THE PROBLEM »
Write out, word for word, the lines of the data starting at the line that contains "Viewport: 1012px width, 598px height." and ending at the last line of the data, with both of those lines included.

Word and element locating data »
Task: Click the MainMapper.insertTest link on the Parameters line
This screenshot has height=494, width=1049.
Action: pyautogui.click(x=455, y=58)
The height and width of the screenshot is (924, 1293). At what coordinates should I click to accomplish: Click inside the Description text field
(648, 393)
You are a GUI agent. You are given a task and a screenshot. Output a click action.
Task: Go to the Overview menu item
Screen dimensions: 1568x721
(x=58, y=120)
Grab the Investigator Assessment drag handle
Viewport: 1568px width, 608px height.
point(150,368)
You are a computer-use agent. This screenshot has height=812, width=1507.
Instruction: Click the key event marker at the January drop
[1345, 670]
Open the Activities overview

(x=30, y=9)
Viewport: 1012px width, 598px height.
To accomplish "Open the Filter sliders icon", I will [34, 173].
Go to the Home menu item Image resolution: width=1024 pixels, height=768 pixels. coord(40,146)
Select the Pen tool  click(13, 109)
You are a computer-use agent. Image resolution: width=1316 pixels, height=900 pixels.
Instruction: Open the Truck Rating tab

OUTPUT OF THE TASK »
Viewport: 1012px width, 598px height.
To accomplish "Open the Filter sliders icon", I will [34, 173].
Go to the Home menu item Image resolution: width=1024 pixels, height=768 pixels. coord(40,146)
Select the Pen tool  click(13, 109)
You are a computer-use agent. Image resolution: width=1316 pixels, height=900 pixels.
Instruction: Open the Truck Rating tab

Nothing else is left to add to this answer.